In questi giorni di febbrili trattative per evitare l’invasione russa dell’Ucraina la posta in gioco non appare quella di mantenere l’integrità territoriale dell’Ucraina e di scongiurare – secondo le stime di Washington – la morte di almeno 30.000 civili ucraini in caso di invasione militare.
Attraverso la crisi ucraina si stanno ridefinendo gli equilibri geopolitici in Europa e nel mondo. L’Unione europea paga il suo mancato processo di integrazione, dal momento che ha continuato a delegare le questioni di sicurezza agli Stati Uniti dentro all’ambito Nato rinunciando ad avere un proprio esercito e una propria politica di difesa.
In questa situazione, gli interessi dell’Europa coincidono poco con quelli statunitensi. I maggiori Stati europei (Germania, Francia, Italia) hanno proficue relazioni con la Russia sul piano economico e l’aspetto non riguarda soltanto le strategiche forniture di gas. I principali Stati fondatori dell’Ue non hanno alcun interesse a innalzare la tensione con la Russia: lo dimostra il prudente atteggiamento tedesco (sin quasi all’imbarazzo), lo si vede nella dinamicità diplomatica della Francia che è la più propositiva nel lanciare proposte di mediazione, e lo si nota anche nella posizione più defilata mantenuta dalla nostra diplomazia, non indifferente al peso dello scambio commerciale tra Italia e Russia, aspetti che la videoconferenza di Vladimir Putin con una rappresentanza dell’imprenditoria italiana ha posto in piena luce.
All’Unione europea non conviene un conflitto né l’atteggiamento di fondo della diplomazia di Bruxelles appare così intransigente nello stabilire linee nette nel rapporto tra Mosca e Kiev. Si dice che in gioco ci sia l’autodeterminazione (quindi la piena indipendenza) dell’Ucraina a scegliersi liberamente le proprie alleanze, dal punto di vista politico verso l’Ue e conseguentemente dal punto vista di militare verso la Nato.
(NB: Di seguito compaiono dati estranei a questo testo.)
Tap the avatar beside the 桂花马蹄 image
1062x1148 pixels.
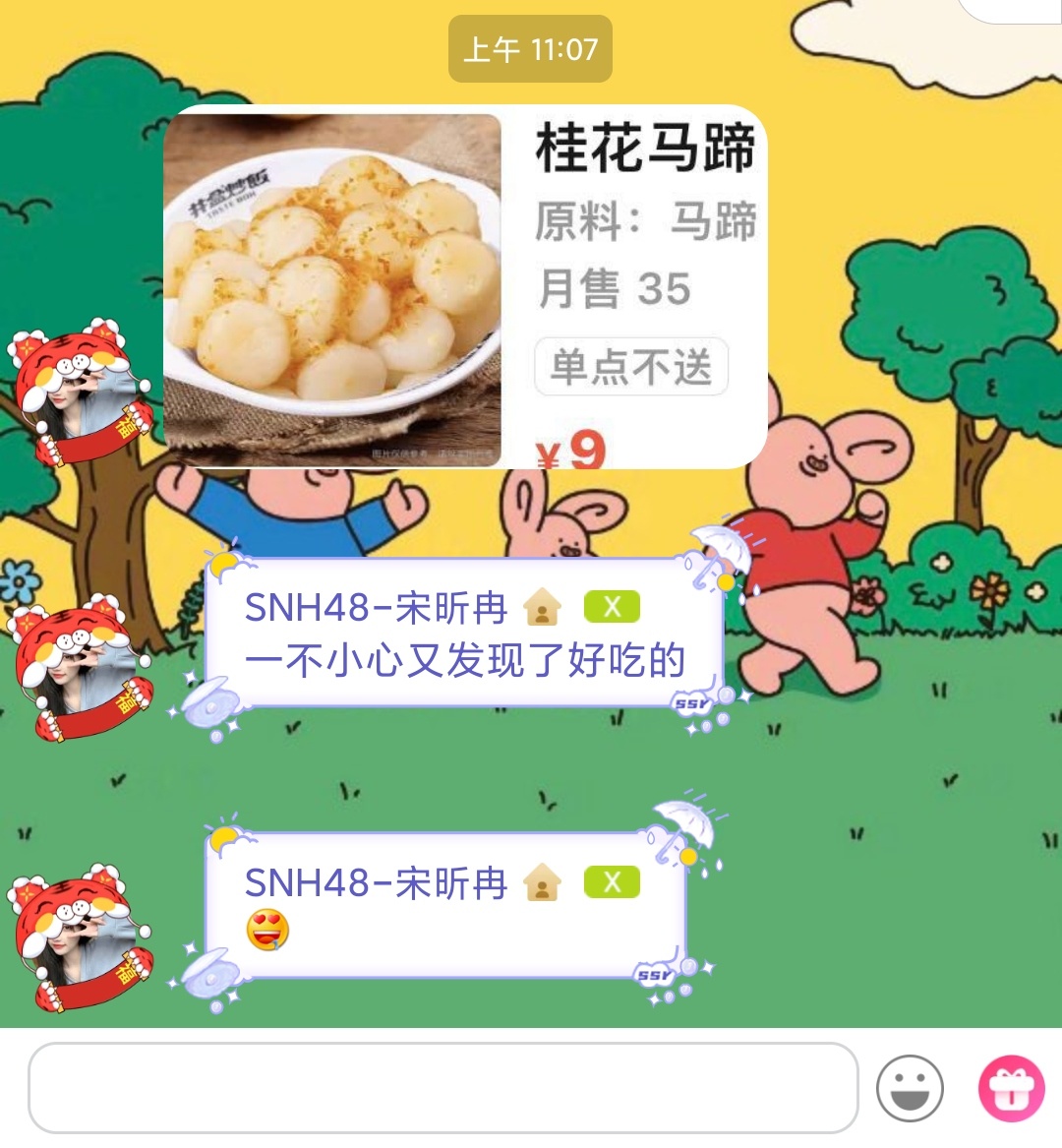tap(81, 393)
In realtà, il nodo del problema in termini geopolitici non riguarda il livello di libertà consentito all’Ucraina, ma la leadership statunitense in Europa e la sua relazione di potere con la Russia. Gli Stati Uniti sono chiamati a compattare nella propria linea di intransigenza gli alleati europei e, al contempo, devono dimostrare la capacità di far desistere la Russia dalle sue pretese. Centrando questo obiettivo, gli Usa si porrebbero in una posizione di forza anche sullo scenario asiatico di fronte al principale competitor economico e militare quale è la Cina dove sotto la cenere, ma le braci accese sono evidenti, cova il proposito di Pechino di ricongiungere Taiwan al proprio territorio.
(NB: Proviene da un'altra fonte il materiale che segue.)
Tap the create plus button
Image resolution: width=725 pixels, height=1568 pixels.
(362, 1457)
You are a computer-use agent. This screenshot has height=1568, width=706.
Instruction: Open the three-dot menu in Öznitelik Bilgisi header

Letta in questi termini, la crisi ucraina è molto più complicata delle ragioni che originariamente sono alla base della contesa.
L’Ucraina è un paese con una superficie che è quasi il doppio di quella italiana (ma con 18.000.000 milioni di abitanti in meno), il cui territorio a est si insinua tra il Mar Nero e penetra nelle grandi pianure russe. Tra Kiev e Mosca ci sono 860 chilometri: non vi è dubbio che le armi strategiche della Nato – se l’Ucraina vi aderisse – renderebbero la capitale russa decisamente vulnerabile. La politica di potenza avviata da Putin non permetterebbe mai uno scenario simile perché sarebbe la fine del grande autocrate e del suo disegno. Con la fine dell’Urss nel 1991 e, ancora, in anni più recenti, durante l’amministrazione di Barak Obama, i rapporti tra Stati Uniti e Russia si erano incanalati nel riconoscimento della tradizionale sfera di influenza russa su Ucraina e Georgia.
Questo realisticamente significa – e dovrebbe sostenerlo l’Unione europea – che in questa area vanno contemplati Stati cuscinetto, in una condizione di neutralità tra Russia e Occidente. Se l’Europa vuol far sentire la sua voce nel suo territorio, questa sarebbe l’occasione giusta.